Wednesday, September 15, 2010

Homemade Ice Cream by Grandma

  • Heat 2 quarts milk.
  • Beat 8 eggs until thick and lemon colored.
  • Gradually add 3 tablespoons flour and 1 1/2 cups sugar.
  • Add to heated milk and bring to boil.
  • After you add the eggs to the hot milk, turn the heat way down low and bring it to a boil very slowly. If the heat is too high, the mixture will stick to the bottom of the pan and burn. It really likes to do that. Also, stir regularly while it's cooking.
  • Cool thoroughly and add 2 tablespoons vanilla and one can Eagle Brand condensed milk.
  • Fill freezer with milk leaving extra room at the top of freezer for expansion.

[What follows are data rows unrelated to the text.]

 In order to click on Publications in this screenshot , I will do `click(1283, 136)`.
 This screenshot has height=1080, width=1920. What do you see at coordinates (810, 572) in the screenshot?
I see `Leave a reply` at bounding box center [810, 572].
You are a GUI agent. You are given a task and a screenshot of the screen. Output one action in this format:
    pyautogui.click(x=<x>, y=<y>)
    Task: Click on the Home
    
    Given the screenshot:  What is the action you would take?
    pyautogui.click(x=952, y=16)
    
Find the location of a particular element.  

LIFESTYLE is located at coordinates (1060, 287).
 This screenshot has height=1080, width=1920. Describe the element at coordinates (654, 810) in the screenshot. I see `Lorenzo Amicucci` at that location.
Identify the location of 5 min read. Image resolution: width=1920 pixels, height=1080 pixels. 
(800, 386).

Cooling takes a long could cook the egg/milk mixture the night before and refrigerate it...or you can get it ready for the freezer and then refrigerate. The cooler it is when it goes into the freezer, obviously, the faster it freezes.
When the mixture seems to be thick from turning, it's still pretty soft. Remove the top and pack it with more ice and rock salt, cover with an old towel (that's what G'ma always used) and just let it sit until you are ready to serve it. Be sure to alternate ice and rock salt in the wooden bucket. Licking the paddle when it comes out is the BEST!